I can't recall anyone claiming reduction in ME symptoms from taking lecithin (leads to myo-inositol ) oranges or cantaloupes. Oranges (a source of myo-inositol) were the initial immediate trigger of what became my ME, although that might not be related to myo-inositol (but can't rule that out).
 
It's a difficult one to pin down, as it can just mean that our brains are giving us duff information. We get bulletins telling us that we're too hot / too cold/ in pain, even though there's no physiological reason for those signals to be sent. It doesn't make the sensations any less uncomfortable, though, and there's little we can do to stop the signals.
I'm not so sure about this...

I take it your refering to the theory that ME-symptoms are caused by central sensitization here? I've not seen convincing data that this is the main mechanism behind ME-symptoms, although it could certainly be a part of the reason. I find it more plausible that pain signals come from lactate accumulation or oxidative stress or some sort of physiological process that's not been described yet, precisely because so many researchers have taken for granted that there is no dysfunction in the muscles.

It's hard to find strong evidence for something when the majority of the medical community have gone out of their way not to search for it...
 
I take it your refering to the theory that ME-symptoms are caused by central sensitization here?

I don't really have a theory, I've no medical training or understanding.

I just know that when my brain was sending out signals that I was so hot my upper body needed to be drenched in sweat – my clothes and hair would literally look as if I'd just been out in a downpour – I could find no evidence that I wasn't at absolutely normal temperature. It's a routine feature of the menopause, though it's not always quite that bad for everyone (I needed to change my top half clothing every hour or so :rolleyes:).

The dysregulation in ME is less severe, but it could be the result of the same faulty thermostat mechanism.

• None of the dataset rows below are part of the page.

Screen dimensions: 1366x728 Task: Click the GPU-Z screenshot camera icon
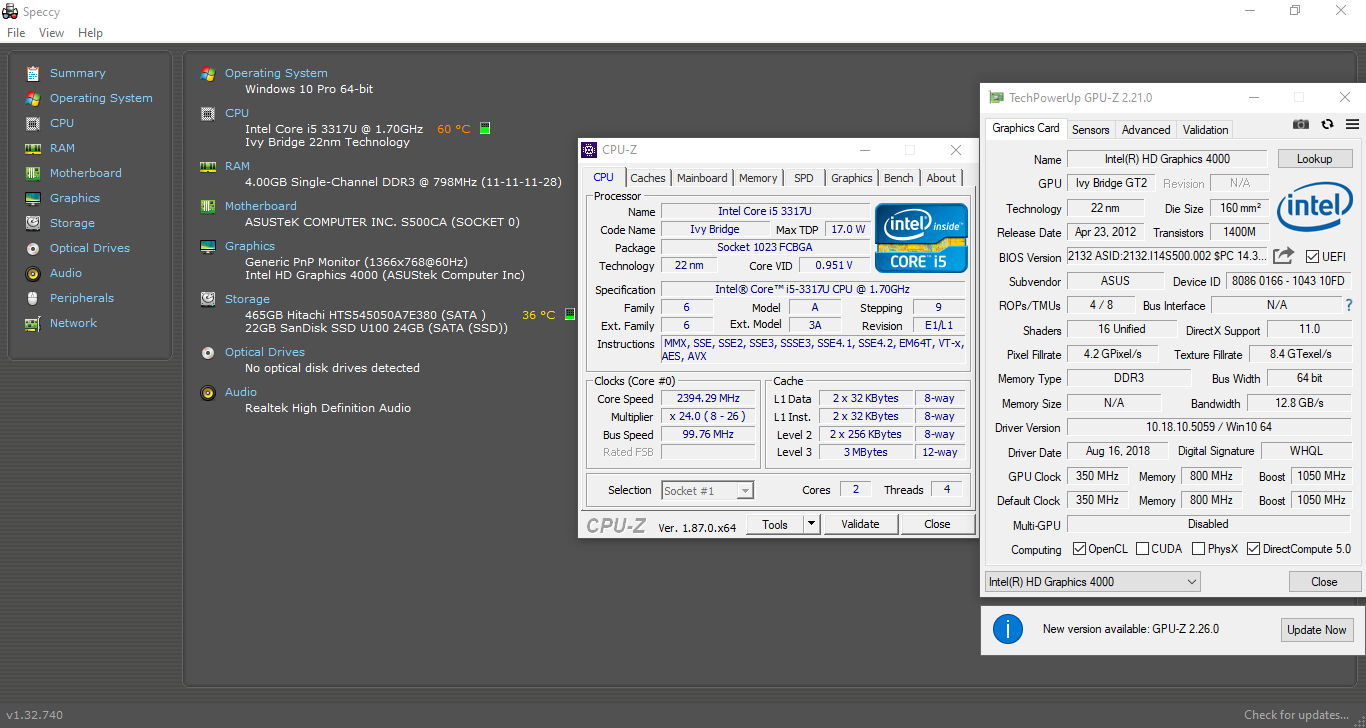click(1300, 125)
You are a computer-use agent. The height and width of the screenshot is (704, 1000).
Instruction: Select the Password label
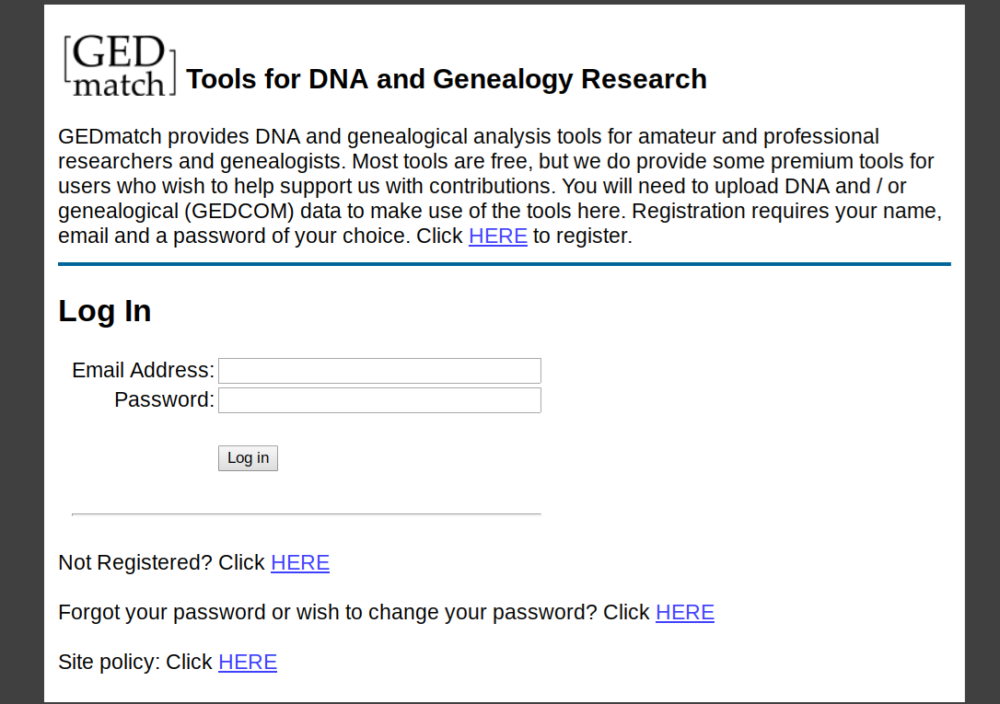[x=163, y=399]
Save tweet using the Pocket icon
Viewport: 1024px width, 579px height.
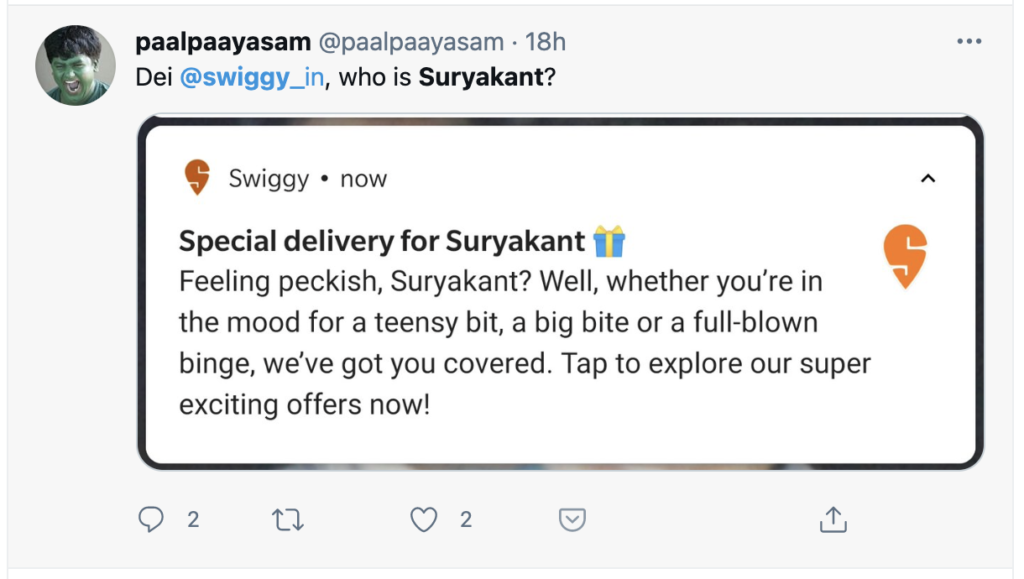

It certainly feels just like it.
 
I know male PwME who have hyperhidrosis and similar to @Kitty have had to change top half clothing with great frequency.
Have also heard that some of these folks who also have POTS have had sympatholysis done in the thoracic region to try to ameliorate the POTS and as a "side effect" it has helped alleviate some of the underarm sweating though the sweating has transferred to other areas (in one person, the scalp) but is less of a problem than before the sympatholysis.
 
I know male PwME who have hyperhidrosis and similar to @Kitty have had to change top half clothing with great frequency.

I don't know if it works for ME hyperhidrosis and/or guys, but I wouldn't have been able to carry on working if my GP hadn't talked to colleagues about relief for people who can't take HRT, and someone had suggested gabapentin. LITERALLY save my sanity! I think I took it for about three and a half years, easing the dose down every few months to see if the symptoms had subsided enough for me to wean myself off it. And they did.

16 years later they still haven't gone away completely, but are a mere shadow of what they used to be! :laugh:
 
Nonetheless, the lower levels of myo-inositol levels in patients could be interesting as it might be related to the functioning of glial cells.
Just had a look and this 2019 paper by Younger found higher levels of myo-inositol (compared to creatine in the Right Palladium) while this paper reports lower levels (compared to water or N-acetylaspartate in the anterior cingulate cortex).